The whole process will almost certainly now go forward to more meetings in
November, and then to conciliation. By then, Britain will be in the middle
of its debate and the food standards agency, which has largely informed
British policy, will be reconsidering its whole GM position. For the
companies and the European commission, the grindingly slow, impossibly
twisting European road to legal acceptance of the crops gets ever more
bogged down. The companies claim they have lost $12bn (£7.7bn) of sales in
the past four years, and the commission is now coming under mounting
pressure from impatient US trade officials. Everyone in the commission
wants the US off its back and an end to the whole vexed affair.

The commission has tried to raise the stakes and has lately pushed Irish
health and consumer affairs commissioner David Byrne to argue that people
are now ready to accept the foods, and that Europe must act to
prevent the biotechnology field being hindered "by emotional reaction and
apprehension". He and others have played up threats of a trade war with the
US in order to influence ministers and voters, but few people believe that
the World Trade Organisation will want to act before the European political
process has been exhausted - probably in 2004.

The companies are prepared to hang in because the European market is so
large and potentially lucrative, but their patience is wearing thin.

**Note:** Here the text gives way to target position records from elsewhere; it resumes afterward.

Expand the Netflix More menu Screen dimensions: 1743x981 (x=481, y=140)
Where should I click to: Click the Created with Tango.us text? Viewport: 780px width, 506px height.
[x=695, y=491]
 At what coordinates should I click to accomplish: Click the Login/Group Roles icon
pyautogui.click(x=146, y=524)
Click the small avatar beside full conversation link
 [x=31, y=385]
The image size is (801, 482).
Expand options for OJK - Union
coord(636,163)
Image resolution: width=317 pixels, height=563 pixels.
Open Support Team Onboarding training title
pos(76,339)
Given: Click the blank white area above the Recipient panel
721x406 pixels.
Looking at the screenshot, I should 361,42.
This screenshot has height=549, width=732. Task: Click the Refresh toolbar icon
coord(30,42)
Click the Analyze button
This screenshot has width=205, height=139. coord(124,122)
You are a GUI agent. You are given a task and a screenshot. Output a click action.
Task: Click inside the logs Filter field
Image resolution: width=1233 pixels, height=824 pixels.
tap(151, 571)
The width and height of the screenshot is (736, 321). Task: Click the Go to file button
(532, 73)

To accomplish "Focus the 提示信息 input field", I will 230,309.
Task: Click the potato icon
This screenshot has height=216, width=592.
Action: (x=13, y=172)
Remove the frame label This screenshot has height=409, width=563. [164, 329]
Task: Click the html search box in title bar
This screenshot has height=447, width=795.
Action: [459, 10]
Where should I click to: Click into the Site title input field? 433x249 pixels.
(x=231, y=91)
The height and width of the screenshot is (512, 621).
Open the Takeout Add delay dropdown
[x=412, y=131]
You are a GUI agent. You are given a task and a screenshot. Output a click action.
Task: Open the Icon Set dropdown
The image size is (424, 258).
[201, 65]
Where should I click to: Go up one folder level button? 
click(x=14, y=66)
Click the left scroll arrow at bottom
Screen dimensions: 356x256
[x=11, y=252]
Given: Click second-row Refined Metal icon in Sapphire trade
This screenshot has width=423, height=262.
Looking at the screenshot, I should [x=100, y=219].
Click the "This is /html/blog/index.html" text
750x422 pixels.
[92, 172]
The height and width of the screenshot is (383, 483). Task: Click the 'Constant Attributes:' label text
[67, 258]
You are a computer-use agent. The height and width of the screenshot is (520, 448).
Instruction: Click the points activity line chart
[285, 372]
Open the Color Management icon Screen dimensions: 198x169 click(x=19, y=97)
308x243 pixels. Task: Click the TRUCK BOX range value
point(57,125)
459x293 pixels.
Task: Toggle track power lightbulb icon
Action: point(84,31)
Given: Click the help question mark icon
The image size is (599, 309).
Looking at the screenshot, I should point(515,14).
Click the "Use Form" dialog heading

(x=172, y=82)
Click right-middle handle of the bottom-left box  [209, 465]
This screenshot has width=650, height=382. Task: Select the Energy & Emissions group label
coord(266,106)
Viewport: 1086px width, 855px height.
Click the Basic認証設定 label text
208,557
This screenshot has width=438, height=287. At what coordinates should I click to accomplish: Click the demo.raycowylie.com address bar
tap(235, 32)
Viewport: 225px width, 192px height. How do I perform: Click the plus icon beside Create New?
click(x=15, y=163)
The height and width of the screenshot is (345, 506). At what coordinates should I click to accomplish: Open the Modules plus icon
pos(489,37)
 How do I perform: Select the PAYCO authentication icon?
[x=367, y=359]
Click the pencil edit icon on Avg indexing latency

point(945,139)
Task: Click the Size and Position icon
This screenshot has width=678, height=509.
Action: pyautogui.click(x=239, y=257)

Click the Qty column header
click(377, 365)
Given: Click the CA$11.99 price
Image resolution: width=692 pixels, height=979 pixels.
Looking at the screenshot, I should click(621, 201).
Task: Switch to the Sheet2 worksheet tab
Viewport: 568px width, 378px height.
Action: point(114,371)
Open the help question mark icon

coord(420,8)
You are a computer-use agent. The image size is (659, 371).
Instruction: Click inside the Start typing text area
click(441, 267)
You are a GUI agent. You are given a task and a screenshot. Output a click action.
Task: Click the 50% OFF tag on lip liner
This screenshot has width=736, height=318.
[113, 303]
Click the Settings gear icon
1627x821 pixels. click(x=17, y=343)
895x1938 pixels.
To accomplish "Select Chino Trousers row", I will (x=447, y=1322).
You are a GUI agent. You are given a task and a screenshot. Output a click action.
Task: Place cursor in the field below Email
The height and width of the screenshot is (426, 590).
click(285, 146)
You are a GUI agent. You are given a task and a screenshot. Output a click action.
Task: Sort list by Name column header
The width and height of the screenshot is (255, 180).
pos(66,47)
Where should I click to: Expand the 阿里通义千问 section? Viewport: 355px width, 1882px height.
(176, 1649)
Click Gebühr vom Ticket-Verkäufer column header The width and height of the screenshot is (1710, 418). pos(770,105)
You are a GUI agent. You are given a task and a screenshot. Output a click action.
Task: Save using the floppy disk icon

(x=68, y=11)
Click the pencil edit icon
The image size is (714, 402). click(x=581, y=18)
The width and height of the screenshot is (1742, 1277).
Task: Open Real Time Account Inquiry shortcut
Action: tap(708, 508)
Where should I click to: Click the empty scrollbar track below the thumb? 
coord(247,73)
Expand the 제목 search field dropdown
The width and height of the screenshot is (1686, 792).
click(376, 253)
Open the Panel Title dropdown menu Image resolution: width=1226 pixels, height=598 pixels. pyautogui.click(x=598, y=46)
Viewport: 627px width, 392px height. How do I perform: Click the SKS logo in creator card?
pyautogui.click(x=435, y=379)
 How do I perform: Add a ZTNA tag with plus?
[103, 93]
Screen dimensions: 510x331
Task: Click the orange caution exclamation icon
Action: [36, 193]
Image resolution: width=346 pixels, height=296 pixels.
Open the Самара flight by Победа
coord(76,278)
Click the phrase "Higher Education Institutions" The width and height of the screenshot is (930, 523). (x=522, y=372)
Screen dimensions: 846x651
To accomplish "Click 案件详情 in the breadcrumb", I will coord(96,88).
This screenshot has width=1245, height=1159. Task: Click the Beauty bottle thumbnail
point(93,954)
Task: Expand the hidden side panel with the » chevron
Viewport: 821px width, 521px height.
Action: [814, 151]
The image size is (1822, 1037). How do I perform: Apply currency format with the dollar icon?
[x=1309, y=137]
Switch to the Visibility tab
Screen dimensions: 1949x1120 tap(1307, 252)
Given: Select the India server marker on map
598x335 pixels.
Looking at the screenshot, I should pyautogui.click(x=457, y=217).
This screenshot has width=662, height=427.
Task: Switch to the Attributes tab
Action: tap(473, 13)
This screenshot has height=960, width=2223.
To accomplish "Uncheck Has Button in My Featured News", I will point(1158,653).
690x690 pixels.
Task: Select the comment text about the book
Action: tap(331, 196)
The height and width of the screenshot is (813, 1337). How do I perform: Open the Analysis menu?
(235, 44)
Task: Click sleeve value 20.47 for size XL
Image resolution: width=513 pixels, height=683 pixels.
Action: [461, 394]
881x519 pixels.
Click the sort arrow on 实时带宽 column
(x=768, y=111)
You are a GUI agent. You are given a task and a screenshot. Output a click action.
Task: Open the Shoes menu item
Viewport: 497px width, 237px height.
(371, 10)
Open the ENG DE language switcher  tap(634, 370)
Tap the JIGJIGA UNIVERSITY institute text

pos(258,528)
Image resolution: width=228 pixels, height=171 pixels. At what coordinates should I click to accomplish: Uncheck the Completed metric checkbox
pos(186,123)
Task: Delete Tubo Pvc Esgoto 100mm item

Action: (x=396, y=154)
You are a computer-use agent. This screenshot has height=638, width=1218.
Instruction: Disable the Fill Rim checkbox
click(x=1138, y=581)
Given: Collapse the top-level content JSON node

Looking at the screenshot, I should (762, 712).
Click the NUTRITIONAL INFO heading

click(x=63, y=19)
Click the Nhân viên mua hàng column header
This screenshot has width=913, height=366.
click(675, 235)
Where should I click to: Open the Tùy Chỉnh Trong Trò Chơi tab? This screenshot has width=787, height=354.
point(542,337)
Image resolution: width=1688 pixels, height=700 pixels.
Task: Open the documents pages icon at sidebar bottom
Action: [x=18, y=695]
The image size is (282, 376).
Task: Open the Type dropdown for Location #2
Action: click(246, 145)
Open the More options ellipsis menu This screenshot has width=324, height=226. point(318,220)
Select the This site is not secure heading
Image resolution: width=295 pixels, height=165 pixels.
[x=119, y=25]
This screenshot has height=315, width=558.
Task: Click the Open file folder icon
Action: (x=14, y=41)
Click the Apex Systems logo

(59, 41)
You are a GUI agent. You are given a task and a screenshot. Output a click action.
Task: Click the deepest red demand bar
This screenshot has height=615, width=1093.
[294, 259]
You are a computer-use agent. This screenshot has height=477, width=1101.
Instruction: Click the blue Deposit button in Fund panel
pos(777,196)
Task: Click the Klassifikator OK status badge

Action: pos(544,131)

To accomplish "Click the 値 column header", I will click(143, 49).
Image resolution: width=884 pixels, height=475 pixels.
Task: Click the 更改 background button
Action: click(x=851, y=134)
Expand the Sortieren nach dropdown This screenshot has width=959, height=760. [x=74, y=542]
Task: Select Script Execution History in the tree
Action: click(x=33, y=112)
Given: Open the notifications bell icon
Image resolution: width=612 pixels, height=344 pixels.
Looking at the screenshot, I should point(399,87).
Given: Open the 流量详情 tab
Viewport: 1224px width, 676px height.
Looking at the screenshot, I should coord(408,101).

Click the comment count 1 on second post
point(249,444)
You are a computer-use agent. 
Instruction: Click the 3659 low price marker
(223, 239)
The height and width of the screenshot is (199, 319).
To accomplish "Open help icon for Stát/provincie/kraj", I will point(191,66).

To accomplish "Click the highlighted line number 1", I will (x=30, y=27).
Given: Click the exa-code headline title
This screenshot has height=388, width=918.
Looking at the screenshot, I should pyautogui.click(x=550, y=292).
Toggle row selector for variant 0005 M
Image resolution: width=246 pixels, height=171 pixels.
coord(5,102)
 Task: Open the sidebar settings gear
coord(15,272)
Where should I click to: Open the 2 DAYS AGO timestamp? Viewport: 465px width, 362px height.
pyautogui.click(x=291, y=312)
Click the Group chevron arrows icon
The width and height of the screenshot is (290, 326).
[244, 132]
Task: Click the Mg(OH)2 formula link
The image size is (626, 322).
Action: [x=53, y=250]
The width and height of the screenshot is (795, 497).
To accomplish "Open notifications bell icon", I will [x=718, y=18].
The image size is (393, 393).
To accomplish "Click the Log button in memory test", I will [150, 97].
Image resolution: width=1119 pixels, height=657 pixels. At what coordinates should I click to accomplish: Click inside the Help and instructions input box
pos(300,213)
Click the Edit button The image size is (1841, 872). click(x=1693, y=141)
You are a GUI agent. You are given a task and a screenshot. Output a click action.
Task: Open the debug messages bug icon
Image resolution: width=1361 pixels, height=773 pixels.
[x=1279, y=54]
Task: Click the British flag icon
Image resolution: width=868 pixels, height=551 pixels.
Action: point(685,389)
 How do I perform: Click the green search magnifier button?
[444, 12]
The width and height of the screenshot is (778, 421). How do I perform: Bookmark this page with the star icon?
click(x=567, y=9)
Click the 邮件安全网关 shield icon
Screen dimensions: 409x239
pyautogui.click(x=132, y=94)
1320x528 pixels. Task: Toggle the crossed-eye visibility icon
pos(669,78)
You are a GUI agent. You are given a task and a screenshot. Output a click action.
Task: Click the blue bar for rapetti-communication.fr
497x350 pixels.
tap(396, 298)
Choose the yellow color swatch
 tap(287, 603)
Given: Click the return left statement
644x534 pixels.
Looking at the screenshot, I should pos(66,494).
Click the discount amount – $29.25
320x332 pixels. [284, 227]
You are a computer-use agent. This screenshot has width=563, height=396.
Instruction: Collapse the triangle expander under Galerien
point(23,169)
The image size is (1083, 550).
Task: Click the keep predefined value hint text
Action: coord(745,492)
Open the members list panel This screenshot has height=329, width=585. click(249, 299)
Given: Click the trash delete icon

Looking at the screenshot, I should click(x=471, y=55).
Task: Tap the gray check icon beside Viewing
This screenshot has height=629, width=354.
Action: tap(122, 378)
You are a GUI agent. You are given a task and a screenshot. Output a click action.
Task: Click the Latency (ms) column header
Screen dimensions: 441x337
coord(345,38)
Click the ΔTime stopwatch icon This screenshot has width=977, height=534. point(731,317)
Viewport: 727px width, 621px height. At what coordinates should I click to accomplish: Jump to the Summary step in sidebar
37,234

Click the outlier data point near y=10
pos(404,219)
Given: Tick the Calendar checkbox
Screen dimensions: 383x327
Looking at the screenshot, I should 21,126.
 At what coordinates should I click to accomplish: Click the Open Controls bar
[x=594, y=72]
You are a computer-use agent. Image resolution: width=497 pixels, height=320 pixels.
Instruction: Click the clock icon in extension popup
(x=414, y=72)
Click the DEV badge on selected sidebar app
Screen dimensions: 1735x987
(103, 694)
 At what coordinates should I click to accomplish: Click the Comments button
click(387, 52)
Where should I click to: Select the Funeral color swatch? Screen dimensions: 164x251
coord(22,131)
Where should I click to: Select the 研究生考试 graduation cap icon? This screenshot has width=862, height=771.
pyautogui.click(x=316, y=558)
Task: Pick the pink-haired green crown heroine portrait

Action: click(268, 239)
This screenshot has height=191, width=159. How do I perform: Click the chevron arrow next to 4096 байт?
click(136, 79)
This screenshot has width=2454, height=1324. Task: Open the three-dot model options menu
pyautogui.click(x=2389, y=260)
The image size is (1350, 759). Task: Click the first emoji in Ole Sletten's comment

They
accept that even if member states do eventually agree on regulatory
labelling and all the other outstanding issues in the next year, some
countries may never allow them to be grown commercially for domestic
political reasons. Like the euro, GM may never be acceptable in some
countries. It is a war of attrition, with both sides saying that time is on
their side and putting on a show of optimism. The companies believe that
the political momentum in favour of the crops is now building and that
governments are getting fidgety. They say that farm groups, which just four
years ago were not interested, are now asking them for the technology and
say that consumers are less hostile. Their best hope now is that, as more
countries around the world pass legislation allowing the crops to be grown
and sold, so Europe will become politically and technologically isolated.
It will not be long, they say, before many more European politicians start
shouting for the continent to catch up with the likes of China and India.
Given Europe's strong consumer protection laws, they believe consumers will
eventually come to trust the foods,
and that member states will have no scientific or social excuse left to
stop them. But they also know that even when European politicians do reach
agreement, the decision on whether to let farmers grow the crops will
eventually come down to national politics, and any country will still be
able to say no.

Unfortunately for the companies and the commission, the formidable
coalition of national and international environment, consumer,
developmentand faith groups which vehemently opposed the introduction of
the crops four years ago has not disappeared and is confident of being able
to crank up concerted opposition whenever it has to. By then, directive
2000/18 may be only dimly remembered.